MATLAB2016 and later cobratoolbox (latest version: 3.0) Gurobi7.5 (or other software packages containing LP and ILP solvers)
1, Download the whole NIHBA package directly from this repository or clone using $ git clone --depth=1 https://github.com/Chang88ye/NIHBA.git NIHBA
2, Launch MATLAB and change the working directory to NIHBA as the current folder. Then run nihba_setup
nihba_setup
Note: nihba_setup will help you add all the NIHBA files to matlab directory. It will also test if you have all prerequisites available for NIHBA. Please manually create a folder called reduced, under NIHBA directory if you would like to compress your model for faster computer and more stability
It is extremely important to retrieve unbounded rays for unbounded LP in NIHBA. This can be done by [setting the InfUnbdInfo parameter to 1 for gurobi, and then return the unbounded ray in solveCobraLP (i.e., x=resultgurobi.unbdray in Cobratoolbox)]. The following shows what should look like in the unbounded case of solveCobraLP for gurobi.
case 'UNBOUNDED'
stat = 2; % unbounded
x=resultgurobi.unbdray;
If you encounter that [optimality conditions are not satisfied in solveCobraQP], it is likely caused by the numerical issue in the ['analyzeOptKnock'] function in the cobratoolbox. In this case, you can replace it with the one provided in NIBA.

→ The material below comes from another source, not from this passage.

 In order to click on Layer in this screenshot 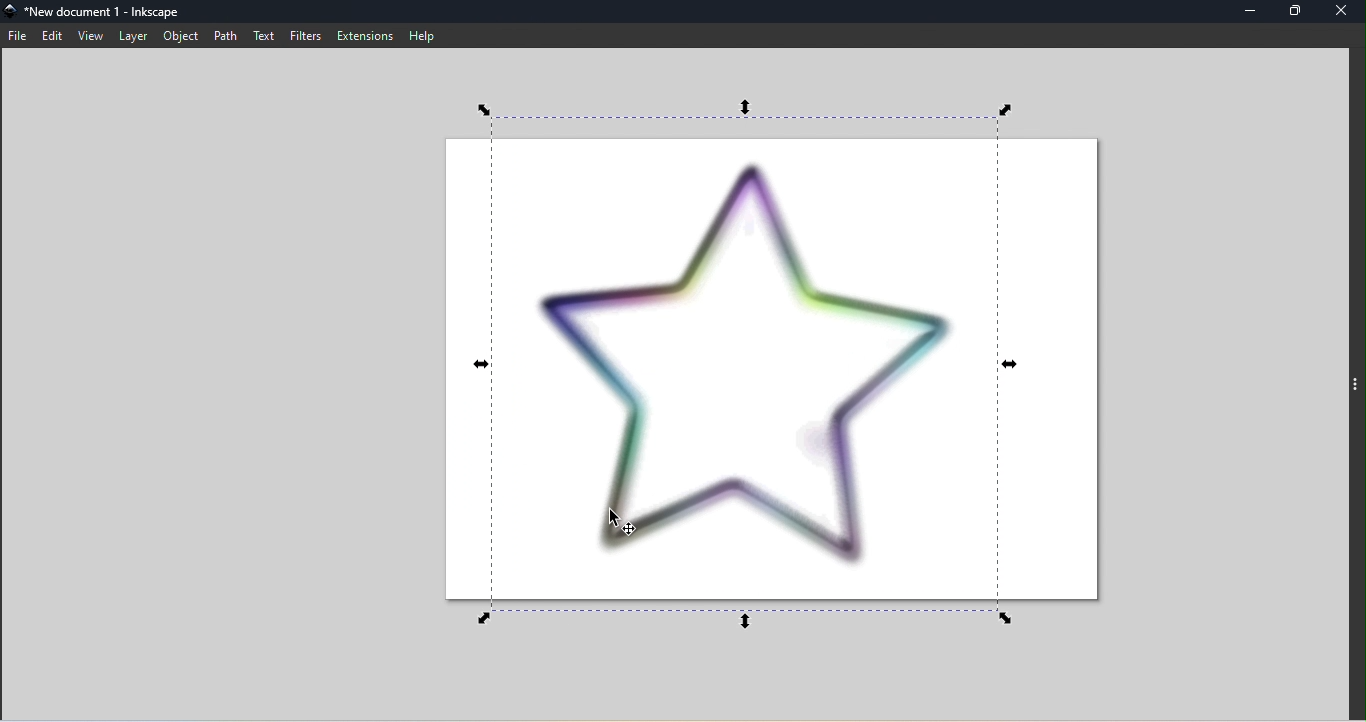, I will do `click(132, 37)`.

3, Run a toy example that maximises succinate production from the E. coli core model.
run_example
4, If you want to apply NIHBA to other genome-scale models for different products, just change target product in run_example
5, If you wish to visualise the results of NIHBA as done in our paper, please feel free to use or modify the code provided at https://github.com/chang88ye/NIHBA-supplement (data for Table 1 included)
Released under the MIT license. All included network models provided under their respective licenses.
Jiang S, Wang Y, Kaiser M, Krasnogor N (2020) NIHBA: A network interdiction approach for Metabolic Engineering Design, Bioinformatics, 36 (11), 3482-3492.